With her second husband, Charles H. Nadler, she also taught in the school’s paralegal program, which she reorganized and coordinated as the Legal Assistant Program. She also served as Chief Negotiator of the Kirkwood Faculty Association bargaining team. At age 46, Hanna completed Law School at the University of Iowa (1983) and along with Charles ran a private law firm in Cedar Rapids, which they did for 20 years. During that time, she also served as both a mediator and arbitrator, and was a founder of the Iowa Mediation Service.

Hanna was a deeply committed citizen. Approaching nearly everything with a frank but profound sense of egalitarian empathy and curiosity, she believed that society and its institutions were both remarkable and fragile. Her twin senses of compassion and conviction animated her lifelong commitment to political activism. Hanna was a fixture at local Democratic Party functions, coordinated get out the vote campaigns from her dining room table and enjoyed meeting presidential candidates in various Iowa City living rooms.

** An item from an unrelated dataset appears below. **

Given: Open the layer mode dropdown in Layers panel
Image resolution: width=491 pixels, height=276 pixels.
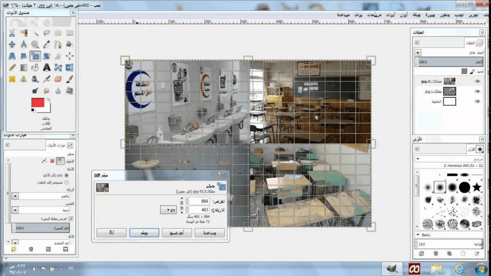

Hanna was a deeply devoted and inspiring civil libertarian and a leading figure in the Iowa Civil Liberties Union, from 1968 to 2005. From 1972 to 1988, she served as Iowa’s delegate to the national Board of the American Civil Liberties Union, where she actively supported the organization’s decision to defend the Nazis’ right to march in Skokie, Ill., and sat on the Equality Committee, which worked with and championed key sex discrimination cases led by Ruth Bader Ginsburg. Hanna published topical columns on civil liberties in the local newspapers, and in various journals, especially on privacy. She won a National Endowment for the Humanities research grant (1972- 1973), and was awarded Iowa Civil Libertarian of the Year (2003).

In 2005, Hanna and Charles moved to Denver, Colo., to be in a big city and close to Timothy and his family. In Denver, Hanna taught Business Law at Everest College, and Economics at the Community College of Denver until 2012. After retiring, she remained fully engaged in local issues: she was an active volunteer in a local homeless organization, supported a harm-reduction, clean needle campaign to reduce the incidence of Hepatitis C, championed the need for accessible birth control for high school students, and represented young women seeking abortions when they did not have parental consent.

Within her family, Hanna was a loving and interested mother and grandmother to Tim’s two daughters, Leah and Emma, and Rebecca’s two children, Elijah and Isabella. In addition to spending time with her family, Hanna enjoyed living in downtown Denver, her cat, plants, walking in the neighborhood, reading books, foreign travel, and above all going to the theater and attending classical music concerts. She led a life of conviction and we miss her enormously.

Hanna Elisabeth Bergmann Weston is survived by her husband, Charles H. Nadler; children, Timothy Bergmann Weston and Rebecca Burns Weston (Eduardo Capulong); and grandchildren, Leah Yonemoto-Weston, Emma Yonemoto-Weston, Elijah Weston-Capulong and Isabella Weston-Capulong.

Donations in Hanna’s name may be given to the ACLU.